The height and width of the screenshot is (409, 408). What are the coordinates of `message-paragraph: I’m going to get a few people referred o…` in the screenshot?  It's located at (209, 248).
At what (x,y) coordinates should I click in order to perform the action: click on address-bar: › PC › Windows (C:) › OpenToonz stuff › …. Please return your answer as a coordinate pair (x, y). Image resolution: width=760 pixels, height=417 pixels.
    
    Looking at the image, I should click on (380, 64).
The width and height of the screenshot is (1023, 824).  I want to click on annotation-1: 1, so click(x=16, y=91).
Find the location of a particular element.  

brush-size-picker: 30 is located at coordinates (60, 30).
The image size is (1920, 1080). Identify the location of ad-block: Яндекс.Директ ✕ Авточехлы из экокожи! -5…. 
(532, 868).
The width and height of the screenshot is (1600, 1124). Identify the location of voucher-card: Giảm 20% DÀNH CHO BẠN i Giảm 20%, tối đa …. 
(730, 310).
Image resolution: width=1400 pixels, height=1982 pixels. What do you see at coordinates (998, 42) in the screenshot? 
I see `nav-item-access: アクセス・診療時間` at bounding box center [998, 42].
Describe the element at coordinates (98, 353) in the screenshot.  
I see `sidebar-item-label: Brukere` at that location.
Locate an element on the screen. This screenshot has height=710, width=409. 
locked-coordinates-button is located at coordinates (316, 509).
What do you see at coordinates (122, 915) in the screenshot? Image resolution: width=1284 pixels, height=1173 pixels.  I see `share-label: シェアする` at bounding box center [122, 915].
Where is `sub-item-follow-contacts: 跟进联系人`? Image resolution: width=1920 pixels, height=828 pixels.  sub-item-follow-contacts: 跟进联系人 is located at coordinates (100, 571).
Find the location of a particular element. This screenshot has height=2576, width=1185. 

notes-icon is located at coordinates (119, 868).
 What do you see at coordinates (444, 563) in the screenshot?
----
EXERCISE DESCRIPTION
Reproduce the whole listing above, replacing "screenshot" with "screen capture" everywhere it occurs and leaving everything else unchanged.

COMPLETED TASK
The height and width of the screen capture is (409, 408). What are the coordinates of `message-paragraph: I’m going to get a few people referred o…` in the screen capture?  It's located at (209, 248).
At what (x,y) coordinates should I click in order to perform the action: click on address-bar: › PC › Windows (C:) › OpenToonz stuff › …. Please return your answer as a coordinate pair (x, y). Image resolution: width=760 pixels, height=417 pixels.
    
    Looking at the image, I should click on (380, 64).
The width and height of the screen capture is (1023, 824).  I want to click on annotation-1: 1, so click(x=16, y=91).
Find the location of a particular element.  

brush-size-picker: 30 is located at coordinates (60, 30).
The image size is (1920, 1080). Identify the location of ad-block: Яндекс.Директ ✕ Авточехлы из экокожи! -5…. 
(532, 868).
The width and height of the screen capture is (1600, 1124). Identify the location of voucher-card: Giảm 20% DÀNH CHO BẠN i Giảm 20%, tối đa …. 
(730, 310).
Image resolution: width=1400 pixels, height=1982 pixels. What do you see at coordinates (998, 42) in the screen capture? 
I see `nav-item-access: アクセス・診療時間` at bounding box center [998, 42].
Describe the element at coordinates (98, 353) in the screen capture.  
I see `sidebar-item-label: Brukere` at that location.
Locate an element on the screen. This screen capture has height=710, width=409. 
locked-coordinates-button is located at coordinates (316, 509).
What do you see at coordinates (122, 915) in the screen capture? Image resolution: width=1284 pixels, height=1173 pixels.  I see `share-label: シェアする` at bounding box center [122, 915].
Where is `sub-item-follow-contacts: 跟进联系人`? Image resolution: width=1920 pixels, height=828 pixels.  sub-item-follow-contacts: 跟进联系人 is located at coordinates (100, 571).
Find the location of a particular element. This screen capture has height=2576, width=1185. 

notes-icon is located at coordinates (119, 868).
 What do you see at coordinates (444, 563) in the screen capture?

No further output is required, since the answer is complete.